Return, word for word, every line starting at the line with "Where should I" and ending at the final line of the entries; skip the pictures.

═════ DATASET CONTENT

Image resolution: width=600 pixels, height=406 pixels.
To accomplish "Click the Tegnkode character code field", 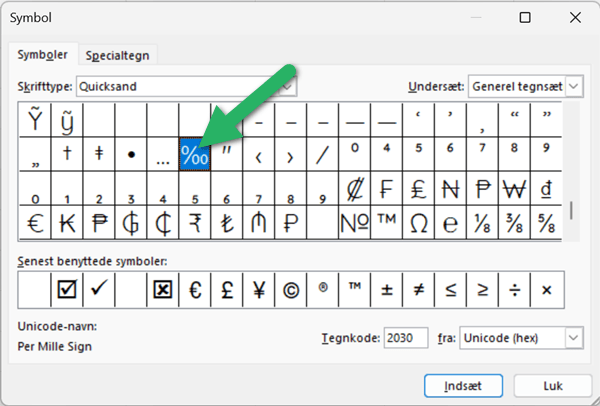I will pos(406,339).
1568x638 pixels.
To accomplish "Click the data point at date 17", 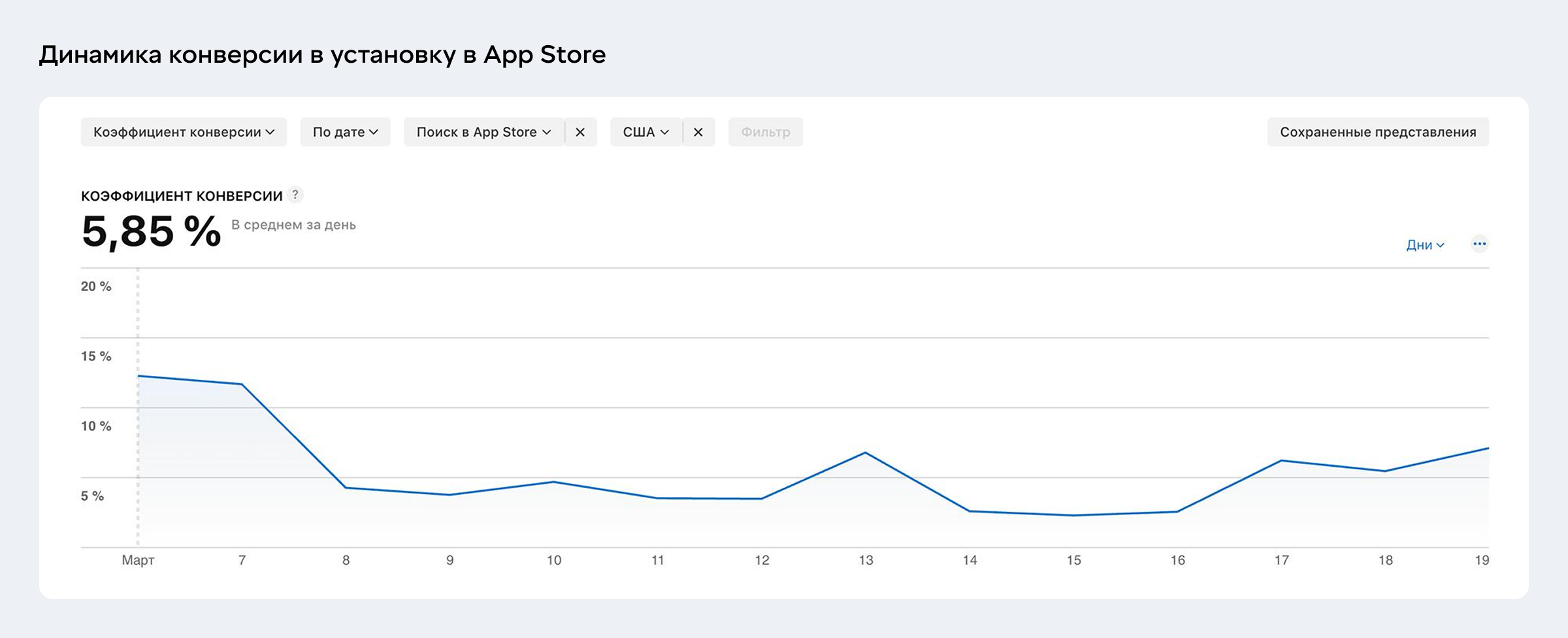I will point(1281,461).
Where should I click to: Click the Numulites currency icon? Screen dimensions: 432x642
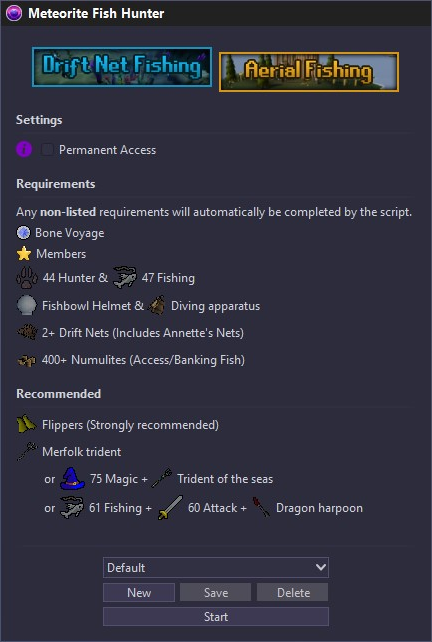[27, 360]
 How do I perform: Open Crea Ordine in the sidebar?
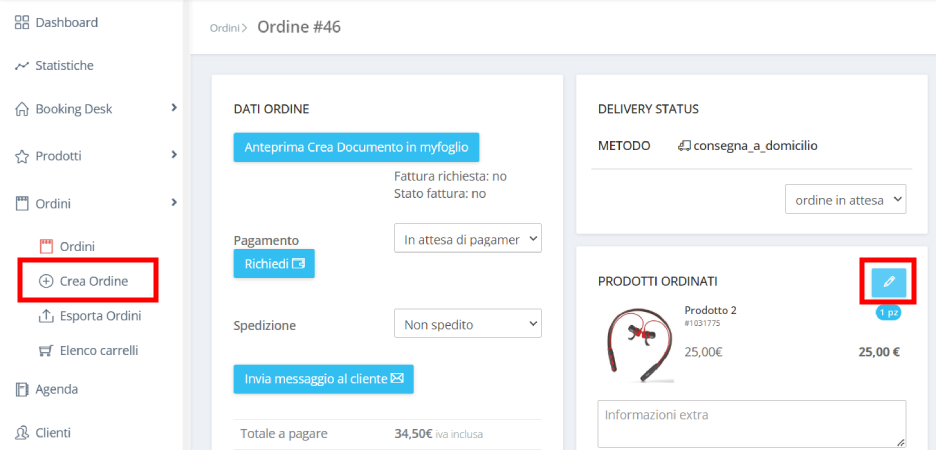pos(93,281)
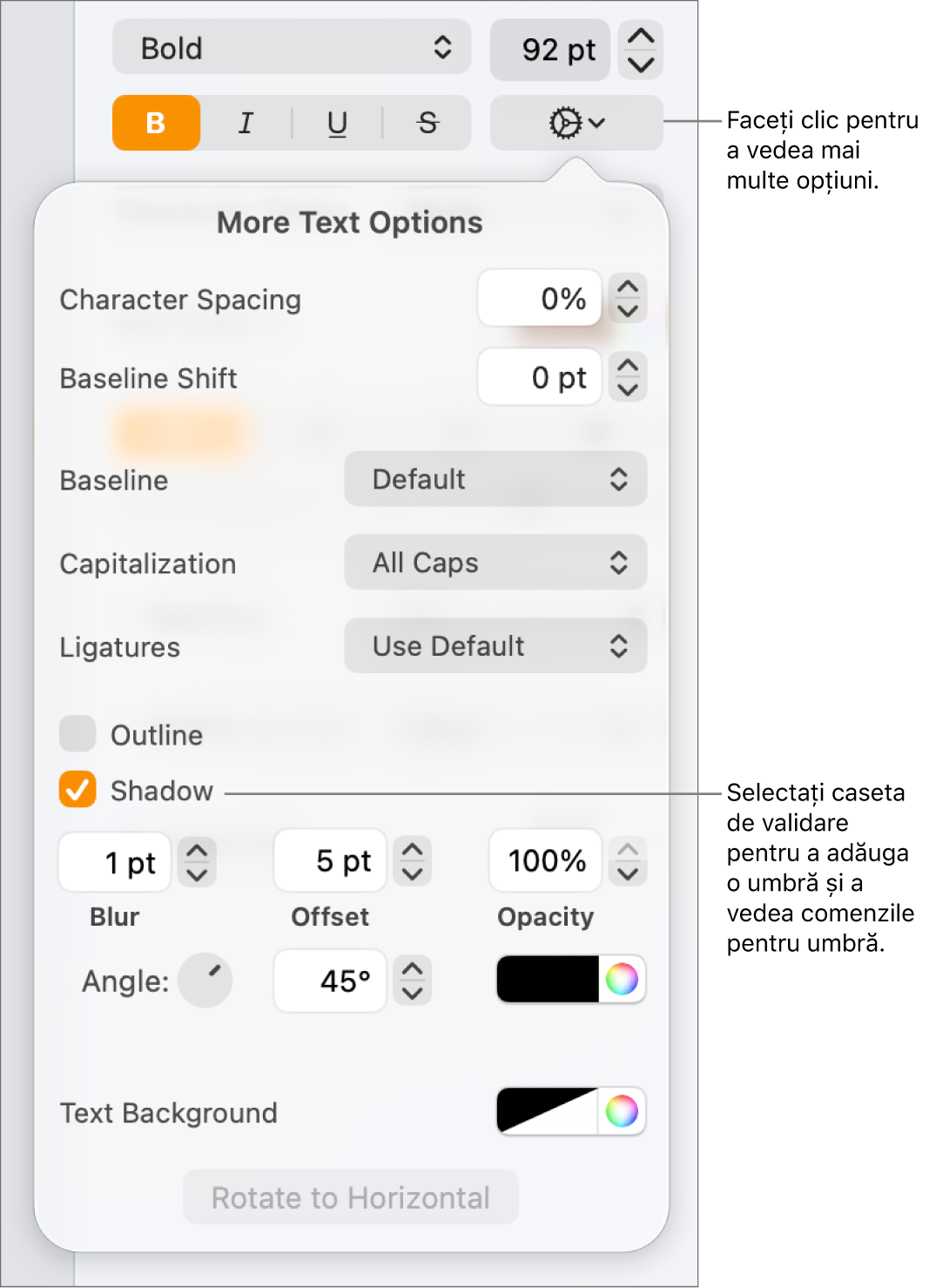Click the black shadow color swatch
936x1288 pixels.
point(548,980)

══════════

TASK SOLUTION:
Where should I click to: Click the Numulites currency icon? Screen dimensions: 432x642
[27, 360]
 How do I perform: Open Crea Ordine in the sidebar?
pos(93,281)
Click the black shadow color swatch
936x1288 pixels.
point(548,980)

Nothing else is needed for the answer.